Глава 12 Лексика пираха
Полевые исследования требуют постоянного внимания к деталям. Однако в джунглях бывает тяжело каждый день сосредотачиваться на чем-либо, будь то язык или иные важные аспекты жизни. Поэтому здесь важны четкий распорядок дня и постоянная дисциплина.
Во время сезона дождей, когда ливень может продолжаться всю ночь, я узнал, что моя лодка может скрыться под водой за два часа. Мотор, установленный на корме, весил килограммов шестьдесят, поэтому я не мог каждый день снимать его с лодки и переносить на сухую землю. Поэтому, когда пошел дождь, мотор перевесил, дождевая вода устремилась на корму и лодка дала крен. Хотя она вмещает тонну полезного груза, амазонскому ливню потребовалось совсем немного времени, чтобы лодка пошла ко дну кормой вниз.
Поэтому, если я слышал шум дождя около полуночи, я сразу понимал, что будет лить как из ведра. Значит, надо подниматься в три часа ночи, брести к лодке и вычерпывать воду с кормы. Это и было внимание к деталям — часть ежедневного распорядка, которому я пытался следовать. Но как же тяжело вылезать из теплого и удобного гамака среди ночи и бежать под струями воды через все селение, стараясь не наткнуться на змей и прочую живность, в том числе местных домашних собак. Но я знал, что это необходимо, и потому всегда выходил на улицу. Кроме одного раза.
Был ливень, но я, проснувшись, так и не смог заставить себя пойти к месту швартовки, хотя до него было не больше тридцати метров. Я убедил сам себя, что дождь не особо сильный, а лодка, в конце концов, может выдержать больше тысячи фунтов воды.

::::

ЧТО СДЕЛАТЬ
- A) Проверьте, согласуются ли с отрывком о лодке в сезон дождей три утверждения: (i) мотор на корме весил около шестидесяти килограммов; (ii) мотор каждый день снимали с лодки и переносили на сухую землю; (iii) до места швартовки было больше ста метров. На каждое ответьте «да» или «нет» и приведите дословно решающие слова отрывка.
- B) Продолжите, пожалуйста, отрывок о лодке в сезон дождей, начав сразу после его последнего предложения.

ИСХОДНЫЕ СТРОКИ
::::

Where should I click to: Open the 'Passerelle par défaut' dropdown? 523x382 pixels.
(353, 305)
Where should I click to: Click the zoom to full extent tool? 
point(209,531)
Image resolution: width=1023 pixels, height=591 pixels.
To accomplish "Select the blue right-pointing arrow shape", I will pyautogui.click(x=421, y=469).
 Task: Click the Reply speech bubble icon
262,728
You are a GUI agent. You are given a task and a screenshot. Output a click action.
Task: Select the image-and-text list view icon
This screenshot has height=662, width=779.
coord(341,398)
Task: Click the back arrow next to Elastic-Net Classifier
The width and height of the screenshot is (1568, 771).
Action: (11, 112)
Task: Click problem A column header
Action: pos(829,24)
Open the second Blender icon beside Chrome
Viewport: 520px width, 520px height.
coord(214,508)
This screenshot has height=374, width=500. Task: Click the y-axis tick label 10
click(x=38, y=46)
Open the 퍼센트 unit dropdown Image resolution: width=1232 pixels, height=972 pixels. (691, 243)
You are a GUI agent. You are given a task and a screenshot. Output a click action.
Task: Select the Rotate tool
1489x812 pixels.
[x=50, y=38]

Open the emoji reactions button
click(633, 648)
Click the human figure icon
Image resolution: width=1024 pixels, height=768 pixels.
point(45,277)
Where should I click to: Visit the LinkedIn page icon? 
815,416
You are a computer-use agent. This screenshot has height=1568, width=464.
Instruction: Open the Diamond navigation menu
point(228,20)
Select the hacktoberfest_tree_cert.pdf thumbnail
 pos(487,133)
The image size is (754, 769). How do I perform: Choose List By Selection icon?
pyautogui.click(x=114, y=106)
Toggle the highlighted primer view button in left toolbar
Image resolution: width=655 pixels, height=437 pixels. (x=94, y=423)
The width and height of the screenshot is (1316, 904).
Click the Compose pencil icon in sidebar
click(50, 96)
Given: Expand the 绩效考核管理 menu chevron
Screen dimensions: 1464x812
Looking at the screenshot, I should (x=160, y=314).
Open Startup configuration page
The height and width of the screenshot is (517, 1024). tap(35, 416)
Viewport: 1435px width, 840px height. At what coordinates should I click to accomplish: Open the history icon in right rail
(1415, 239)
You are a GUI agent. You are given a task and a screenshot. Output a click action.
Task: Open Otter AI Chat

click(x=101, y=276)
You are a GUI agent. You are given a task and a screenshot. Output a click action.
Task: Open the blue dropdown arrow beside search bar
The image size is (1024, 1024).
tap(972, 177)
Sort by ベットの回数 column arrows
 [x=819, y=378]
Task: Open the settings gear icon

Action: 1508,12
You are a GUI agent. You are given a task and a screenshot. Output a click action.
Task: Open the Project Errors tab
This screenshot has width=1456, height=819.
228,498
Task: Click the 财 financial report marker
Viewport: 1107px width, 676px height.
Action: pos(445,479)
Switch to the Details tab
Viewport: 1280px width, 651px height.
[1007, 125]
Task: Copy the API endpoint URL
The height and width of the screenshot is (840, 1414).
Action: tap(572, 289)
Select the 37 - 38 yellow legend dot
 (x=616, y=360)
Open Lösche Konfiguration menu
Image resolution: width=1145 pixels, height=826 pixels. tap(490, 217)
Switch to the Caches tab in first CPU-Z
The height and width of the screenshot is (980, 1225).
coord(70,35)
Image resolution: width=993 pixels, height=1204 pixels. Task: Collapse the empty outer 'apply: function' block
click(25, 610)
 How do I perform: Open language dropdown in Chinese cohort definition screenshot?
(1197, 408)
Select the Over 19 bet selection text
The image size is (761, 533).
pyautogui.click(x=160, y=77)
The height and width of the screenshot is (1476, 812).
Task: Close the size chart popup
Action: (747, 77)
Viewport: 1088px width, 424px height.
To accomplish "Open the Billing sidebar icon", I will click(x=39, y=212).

::::

ОТВЕТЫ НА ЗАДАНИЯ
- A)
(i) Да: «Мотор, установленный на корме, весил килограммов шестьдесят».
(ii) Нет: «я не мог каждый день снимать его с лодки и переносить на сухую землю».
(iii) Нет: «до него было не больше тридцати метров».

- B)
Я проснулся, как всегда, около пяти утра и начал планировать День. Вдруг я почувствовал запах бензина. Думаю, в глубине души я понимал, что что-то не так, однако признавать это не хотелось. Я начал заниматься делами, как обычно. Когда я варил кофе, Иоитаохоаги (Xioitaohoagi) громко закричал: «Дэн! Взгляни-ка на свою лодку!» Я выскочил из дома и побежал по тропинке к реке. По поверхности растеклось пятно бензина. Трос, которым я привязал лодку, был натянут тугой струной почти вертикально. Конец его уходил под воду. Я дошел до самой кромки и посмотрел вниз: лодка легла на дно на глубине около девяти метров; крышка люка была поднята (накануне я забыл ее опустить).
До Трансамазонского шоссе было сто миль по воде. Без лодки я не мог попасть на большую землю. Я не знал, смогу ли ее вытащить и снова завести и что буду делать, если не получится. Ко мне на помощь прибежала группа мужчин и женщин пираха. Я достал несколько длинных досок из железного дерева, не пригодившихся при строительстве хижины, и стал обдумывать дальнейшие действия.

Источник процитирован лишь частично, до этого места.